New York City Ballet opened with Megan Fairchild and Anthony Huxley in Balanchine’s “Duo Concertant,” a work that is also scheduled for the company’s upcoming fall season. Stravinsky composed the music for violinist Samuel Dushkin in 1932 and the two musicians performed together in Europe. Balanchine honored that pairing when he premiered his choreography in 1972. This latest version featured Sean Lee on violin and Elaine Chelton on piano. The best part of the four section piece is the beginning, when the dancers playfully mimic the piano notes with staccato footwork and the action of the violin in their arms.

Hans van Manen’s “Solo” is split three ways by Chalvar Monteiro, Yannick LeBrun, and Patrick Coker of Alvin Ailey, each bounding onstage with more energy than the last, until finally all three come together in an entertaining display of the way dancers can put a unique spin on the same moves. A recurring shrug of the shoulders connects them all in the same underlying carefree sentiment. 

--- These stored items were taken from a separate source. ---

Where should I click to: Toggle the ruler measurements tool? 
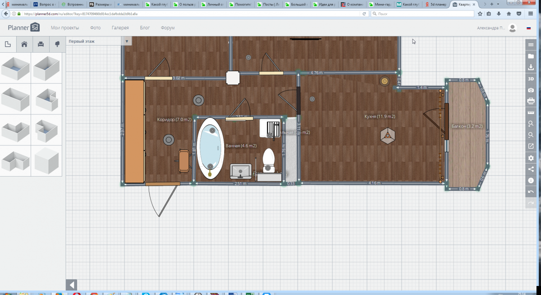tap(531, 113)
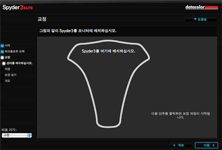Go to the 저장 step
The image size is (222, 150).
click(x=7, y=69)
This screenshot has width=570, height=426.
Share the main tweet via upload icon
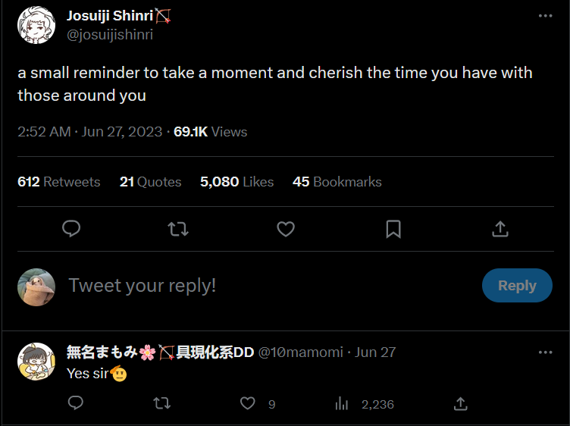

Ballet Hispánico in “Sombrerísimo” by Annabelle Lopez Ochoa. Photograph by Rosalie O'Connor

In “Sombrerísimo” by Annabelle Lopez Ochoa, it’s as if surrealist painter René Magritte’s famous bowler hatted men go to a latin dance party. Originally choreographed for an all male cast, Ballet Hispánico has added a single woman to its ensemble of six. There’s plenty of machismo swagger and the signature salsa syncopation as the dancers swap, stack, and skid the hats across the floor. At the end, when tossed into the air, they multiply into a flock of birds.

ABT’s “Night Falls,” a sensuous pas de deux by rising talent, Brady Farrar, was as veiled as its title suggests, but more by placement on the program than in its performance. Thomas Forster and ABT’s newest principal dancer, Chloe Misseldine, moved together like two lungs breathing. But when viewed between the colorful flash of Ballet Hispanico and DTH’s bold Forsythe, their presence was almost too quick to properly register. Jacek Mysinski played Chopin’s “Nocturne No. 19 in E” live, just offstage. Farrar, a member of the ABT Studio Company (for pre-professional dancers ages 17-22) is definitely someone to watch. 

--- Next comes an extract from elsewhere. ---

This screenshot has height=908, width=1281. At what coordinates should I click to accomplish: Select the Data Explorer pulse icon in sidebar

Thomas Forster and Chloe Misseldine in “Night Falls” by Brady Farrar. Photograph by Steven Pisano

Dance Theatre of Harlem demonstrated striking depth by stepping into the edgy distortions of William Forsythe’s “Blake Works IV (The Barre Project)” with music by composer James Blake. Opening with a gorgeous pas de deux that sparked with wide second position pliés on pointe and off-kilter angles, the second section took us into the studio where each dancer took a turn at the ballet barre. We the audience became the mirror as the dancers studied their reflection. The piece ended the evening with the gravitas fitting of a finale: all ten dancers on stage—five women on one side, five men on the other.

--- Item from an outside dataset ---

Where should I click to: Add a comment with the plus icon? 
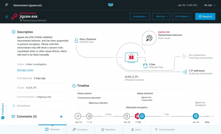(61, 117)
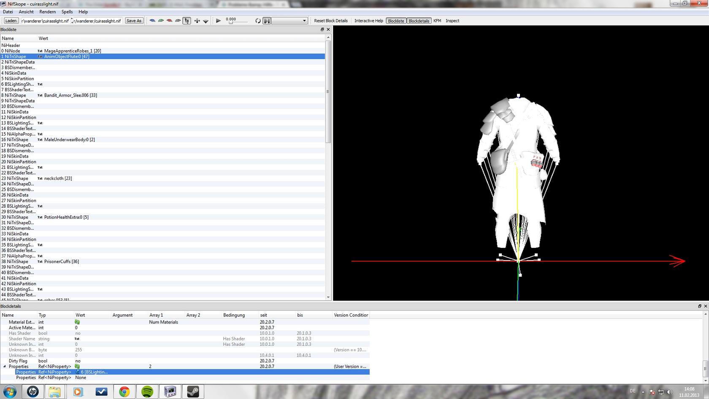Viewport: 709px width, 399px height.
Task: Collapse the Properties array expander
Action: pyautogui.click(x=5, y=366)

All told, the dancing was incredible. But the massive venue made the works seem smaller than they are, reducing performance by the city’s most famous dance artists to that of a recital. The Koch stage, stripped down to basics, without sets and minimal production elements, felt somehow lonely—a lot like watching at home on a video screen.

Karen Hildebrand


Karen Hildebrand is former editorial director for Dance Magazine and served as editor in chief for Dance Teacher for a decade. An advocate for dance education, she was honored with the Dance Teacher Award in 2020. She follows in the tradition of dance writers who are also poets (Edwin Denby, Jack Anderson), with poetry published in many literary journals and in her book, Crossing Pleasure Avenue (Indolent Books). She holds an MFA from the Program for Writers at Warren Wilson College. Originally from Colorado, she lives in Brooklyn.

comments

Tena

And the DTH cast was 6 women and 5 men

Joan

The photograph from Night Falls shows dancers Joseph Markey and SunMi Park.